(Document segment):
- Church: Episcopal Church
- Diocese: Western Massachusetts
- In office: 1970–1984
- Predecessor: Robert McConnell Hatch
- Successor: Andrew F. Wissemann

Orders
- Ordination: 1951
- Consecration: September 19, 1970 by John E. Hines

Personal details
- Born: January 27, 1926 Boston, Massachusetts, United States
- Died: August 12, 1999 (aged 73) Springfield, Massachusetts, United States
- Denomination: Anglican
- Parents: Alexander Doig Stewart, Catherine Muir Smith
- Spouse: Laurel Anne Gale (m. June 5, 1953)

= Alexander Doig Stewart =

American bishop

Alexander Doig Stewart (January 27, 1926 - August 12, 1999) was bishop of the Episcopal Diocese of Western Massachusetts from 1970 to 1984.

==Education==
Stewart was born in 1926 in Boston, Massachusetts, the son of Scottish parents, Alexander Doig Stewart and Catherine Muir Smith, who had emigrated from Aberdeen. He studied at the Cambridge Rindge and Latin School and worked for some time in the MIT Acoustics Lab for the Naval Ordnance Laboratory. He then studied at Harvard College and graduated with an honors degree in 1948. He choose to study theology at the Union Theological Seminary in New York City but later transferred his studies to the Episcopal Theological Seminary in Cambridge, Massachusetts.

==Ordination==
Stewart was ordained deacon in February 1951 and served as assistant at Christ Church in Greenwich, Connecticut. He was ordained priest that same year. In 1952, he worked on an urban ministry at St. Margaret's Church in The Bronx. In 1953, he became rector of St. Mark's Church in Riverside, Rhode Island, where he spent most of his priesthood.

==Bishop==
Stewart was elected Bishop of Western Massachusetts in 1970. He was consecrated on September 19, 1970. During his time in Western Massachusetts, he founded numerous parishes and established the 1979 Book of Common Prayer as the regular form of worship in the diocese. In 1983, Presiding Bishop John Allin asked him to become Executive for Administration at the Episcopal Church Center, which he accepted. He resigned as Bishop of Western Massachusetts in 1984. In 1987, he became executive vice-president for the Church Pension Group. Stewart retired in 1997 and died on August 12, 1999, in Springfield, Massachusetts, due to complications of pancreatic cancer.

(To do):
A. Revise the biography of Alexander Doig Stewart starting at "American bishop" and ending at "1970 to 1984.", replacing "Episcopal Diocese" with "Anglican Diocese".
B. Using the biography of Alexander Doig Stewart, state whether each statement agrees with it, and quote the words that decide: (i) Stewart graduated from Harvard College with an honors degree in 1948. (ii) Stewart was consecrated by John Allin. (iii) Stewart retired in 1997.
C. Answer these questions from the biography of Alexander Doig Stewart:
(i) From which city had Stewart's parents emigrated?
(ii) Of which church did Stewart become rector in 1953?
(iii) What position did Stewart take in 1987?

(Supplied material):
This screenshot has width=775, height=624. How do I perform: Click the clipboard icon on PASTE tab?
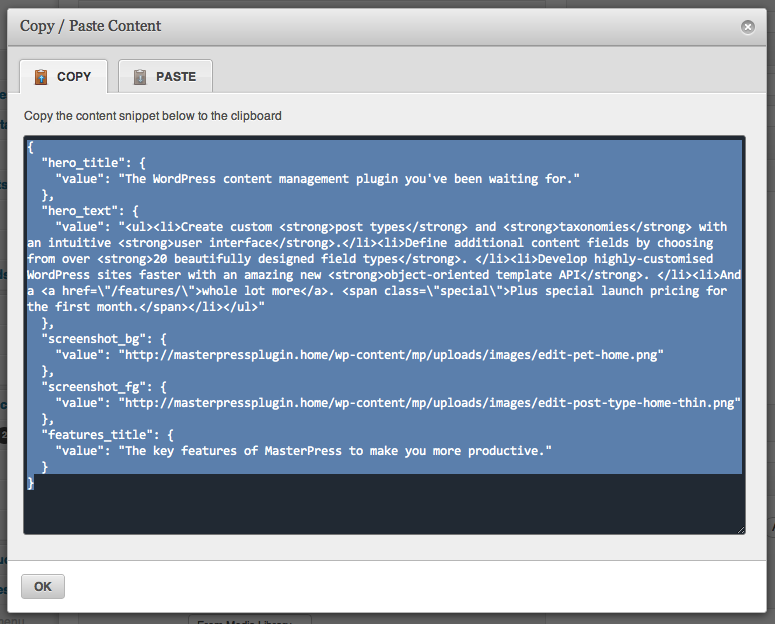tap(140, 77)

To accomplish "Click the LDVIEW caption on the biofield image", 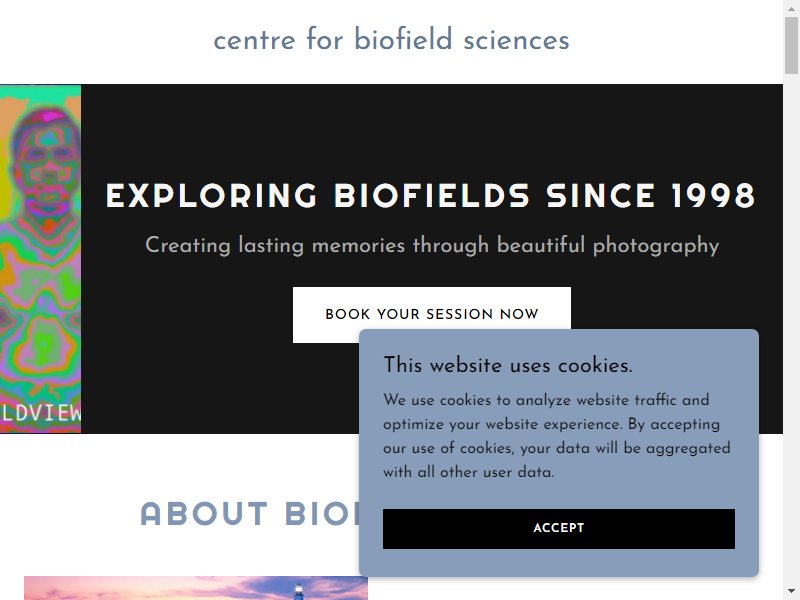I will 40,413.
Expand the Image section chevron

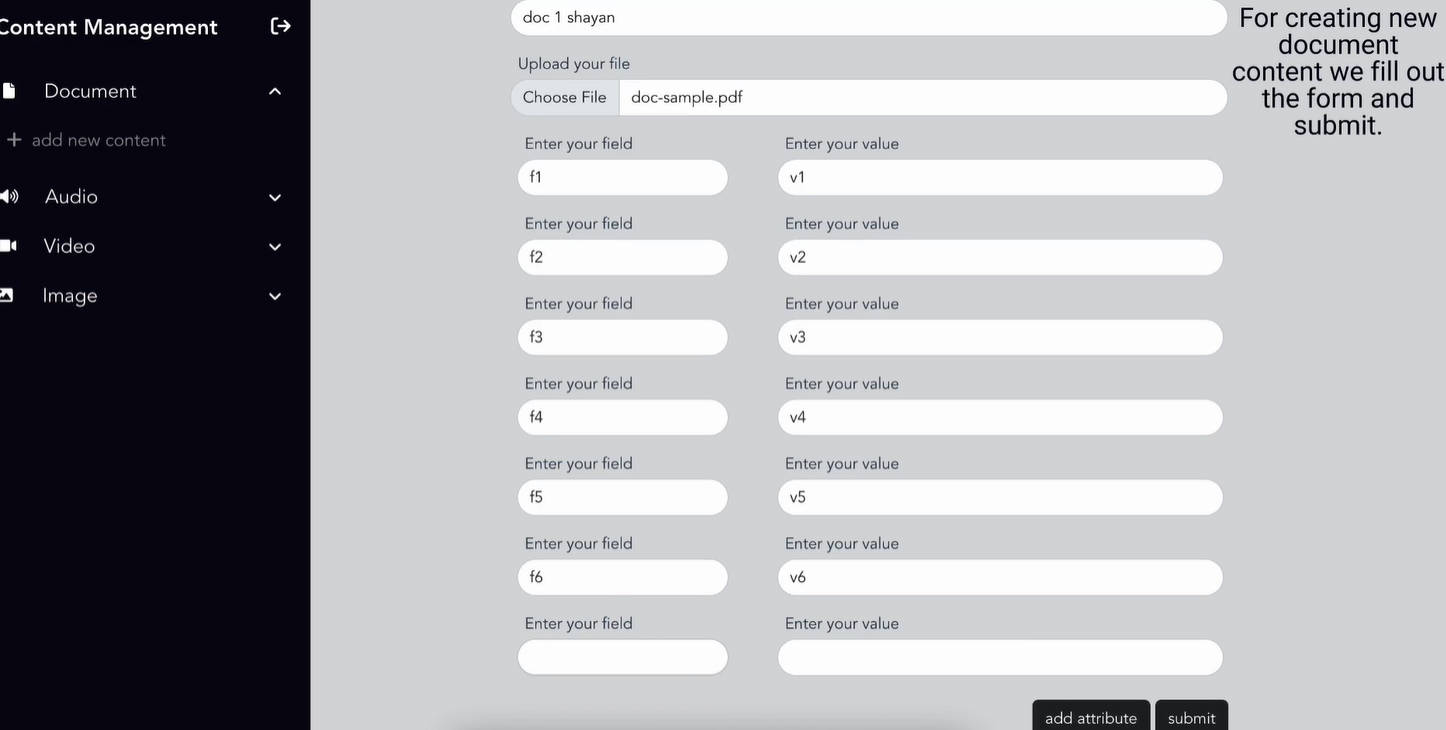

(Answers for this exercise):
A.
American bishop

Alexander Doig Stewart (January 27, 1926 - August 12, 1999) was bishop of the Anglican Diocese of Western Massachusetts from 1970 to 1984.

B.
(i) Yes: "He then studied at Harvard College and graduated with an honors degree in 1948."
(ii) No: "Consecration: September 19, 1970 by John E. Hines"
(iii) Yes: "Stewart retired in 1997"

C.
(i) Aberdeen
(ii) St. Mark's Church in Riverside, Rhode Island
(iii) Executive vice-president for the Church Pension Group